### Task requirements
Return exactly the lines of the records below, starting at the line that contains "Image resolution: width=800" and ending at the line that contains "Screen dimensions: 600x600", with both of those lines kept.

### Records provided
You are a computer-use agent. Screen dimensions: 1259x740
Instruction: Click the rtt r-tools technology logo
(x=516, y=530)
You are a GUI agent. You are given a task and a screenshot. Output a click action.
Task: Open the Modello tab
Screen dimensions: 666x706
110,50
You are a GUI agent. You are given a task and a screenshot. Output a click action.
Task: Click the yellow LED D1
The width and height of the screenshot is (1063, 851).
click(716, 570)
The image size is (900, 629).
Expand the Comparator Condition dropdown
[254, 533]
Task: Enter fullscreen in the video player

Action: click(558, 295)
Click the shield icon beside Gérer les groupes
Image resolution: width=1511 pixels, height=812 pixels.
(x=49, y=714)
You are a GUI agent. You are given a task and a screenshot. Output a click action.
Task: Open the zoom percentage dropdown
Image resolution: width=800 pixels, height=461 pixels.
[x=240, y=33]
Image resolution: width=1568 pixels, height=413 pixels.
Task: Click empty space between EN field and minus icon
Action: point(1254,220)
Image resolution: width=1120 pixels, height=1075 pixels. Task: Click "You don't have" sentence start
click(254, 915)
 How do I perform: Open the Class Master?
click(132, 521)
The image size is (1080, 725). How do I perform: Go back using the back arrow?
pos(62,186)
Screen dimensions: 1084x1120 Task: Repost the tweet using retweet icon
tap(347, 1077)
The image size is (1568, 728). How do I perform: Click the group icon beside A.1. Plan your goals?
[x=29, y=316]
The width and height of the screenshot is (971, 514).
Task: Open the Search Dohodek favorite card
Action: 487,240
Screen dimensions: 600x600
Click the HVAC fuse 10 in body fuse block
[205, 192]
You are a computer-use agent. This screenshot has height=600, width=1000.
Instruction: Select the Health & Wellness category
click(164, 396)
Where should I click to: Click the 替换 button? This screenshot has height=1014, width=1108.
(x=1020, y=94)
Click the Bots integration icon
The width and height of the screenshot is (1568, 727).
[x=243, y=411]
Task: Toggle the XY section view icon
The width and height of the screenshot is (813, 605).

### Problem solution
Image resolution: width=800 pixels, height=461 pixels.
[x=240, y=33]
Image resolution: width=1568 pixels, height=413 pixels.
Task: Click empty space between EN field and minus icon
Action: point(1254,220)
Image resolution: width=1120 pixels, height=1075 pixels. Task: Click "You don't have" sentence start
click(254, 915)
 How do I perform: Open the Class Master?
click(132, 521)
The image size is (1080, 725). How do I perform: Go back using the back arrow?
pos(62,186)
Screen dimensions: 1084x1120 Task: Repost the tweet using retweet icon
tap(347, 1077)
The image size is (1568, 728). How do I perform: Click the group icon beside A.1. Plan your goals?
[x=29, y=316]
The width and height of the screenshot is (971, 514).
Task: Open the Search Dohodek favorite card
Action: 487,240
Screen dimensions: 600x600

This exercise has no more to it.